**Items listed in a dataset:**
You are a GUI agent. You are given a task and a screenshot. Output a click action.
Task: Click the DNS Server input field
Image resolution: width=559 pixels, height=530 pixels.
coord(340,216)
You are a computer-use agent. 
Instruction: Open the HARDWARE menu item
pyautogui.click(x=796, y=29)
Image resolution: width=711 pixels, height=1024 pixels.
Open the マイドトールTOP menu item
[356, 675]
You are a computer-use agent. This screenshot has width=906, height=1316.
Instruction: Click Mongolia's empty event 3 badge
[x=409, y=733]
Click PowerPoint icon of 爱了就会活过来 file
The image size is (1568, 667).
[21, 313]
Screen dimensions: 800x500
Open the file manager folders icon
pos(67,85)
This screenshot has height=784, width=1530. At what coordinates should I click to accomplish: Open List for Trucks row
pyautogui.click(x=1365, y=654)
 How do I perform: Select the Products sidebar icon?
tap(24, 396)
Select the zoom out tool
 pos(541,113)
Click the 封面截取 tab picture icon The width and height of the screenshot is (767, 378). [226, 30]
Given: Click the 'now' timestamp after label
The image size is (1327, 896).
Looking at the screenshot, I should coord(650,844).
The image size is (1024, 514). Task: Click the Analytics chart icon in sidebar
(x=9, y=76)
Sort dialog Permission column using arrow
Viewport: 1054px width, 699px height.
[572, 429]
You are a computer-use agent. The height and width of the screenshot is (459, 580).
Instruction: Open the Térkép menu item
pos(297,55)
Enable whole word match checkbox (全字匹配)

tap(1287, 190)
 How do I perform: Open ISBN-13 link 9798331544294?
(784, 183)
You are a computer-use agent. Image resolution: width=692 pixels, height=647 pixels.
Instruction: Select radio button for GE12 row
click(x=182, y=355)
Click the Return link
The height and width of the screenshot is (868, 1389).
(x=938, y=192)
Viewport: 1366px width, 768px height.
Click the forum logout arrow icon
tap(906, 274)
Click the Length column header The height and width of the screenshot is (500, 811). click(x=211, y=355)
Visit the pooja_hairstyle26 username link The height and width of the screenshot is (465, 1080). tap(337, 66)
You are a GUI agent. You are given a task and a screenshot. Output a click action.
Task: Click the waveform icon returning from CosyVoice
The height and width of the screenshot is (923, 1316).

**THE PROBLEM:** Copy out every item above word for word, line by line.

**RIGHT ANSWER:**
You are a GUI agent. You are given a task and a screenshot. Output a click action.
Task: Click the DNS Server input field
Image resolution: width=559 pixels, height=530 pixels.
coord(340,216)
You are a computer-use agent. 
Instruction: Open the HARDWARE menu item
pyautogui.click(x=796, y=29)
Image resolution: width=711 pixels, height=1024 pixels.
Open the マイドトールTOP menu item
[356, 675]
You are a computer-use agent. This screenshot has width=906, height=1316.
Instruction: Click Mongolia's empty event 3 badge
[x=409, y=733]
Click PowerPoint icon of 爱了就会活过来 file
The image size is (1568, 667).
[21, 313]
Screen dimensions: 800x500
Open the file manager folders icon
pos(67,85)
This screenshot has height=784, width=1530. At what coordinates should I click to accomplish: Open List for Trucks row
pyautogui.click(x=1365, y=654)
 How do I perform: Select the Products sidebar icon?
tap(24, 396)
Select the zoom out tool
 pos(541,113)
Click the 封面截取 tab picture icon The width and height of the screenshot is (767, 378). [226, 30]
Given: Click the 'now' timestamp after label
The image size is (1327, 896).
Looking at the screenshot, I should coord(650,844).
The image size is (1024, 514). Task: Click the Analytics chart icon in sidebar
(x=9, y=76)
Sort dialog Permission column using arrow
Viewport: 1054px width, 699px height.
[572, 429]
You are a computer-use agent. The height and width of the screenshot is (459, 580).
Instruction: Open the Térkép menu item
pos(297,55)
Enable whole word match checkbox (全字匹配)

tap(1287, 190)
 How do I perform: Open ISBN-13 link 9798331544294?
(784, 183)
You are a computer-use agent. Image resolution: width=692 pixels, height=647 pixels.
Instruction: Select radio button for GE12 row
click(x=182, y=355)
Click the Return link
The height and width of the screenshot is (868, 1389).
(x=938, y=192)
Viewport: 1366px width, 768px height.
Click the forum logout arrow icon
tap(906, 274)
Click the Length column header The height and width of the screenshot is (500, 811). click(x=211, y=355)
Visit the pooja_hairstyle26 username link The height and width of the screenshot is (465, 1080). tap(337, 66)
You are a GUI agent. You are given a task and a screenshot. Output a click action.
Task: Click the waveform icon returning from CosyVoice
The height and width of the screenshot is (923, 1316).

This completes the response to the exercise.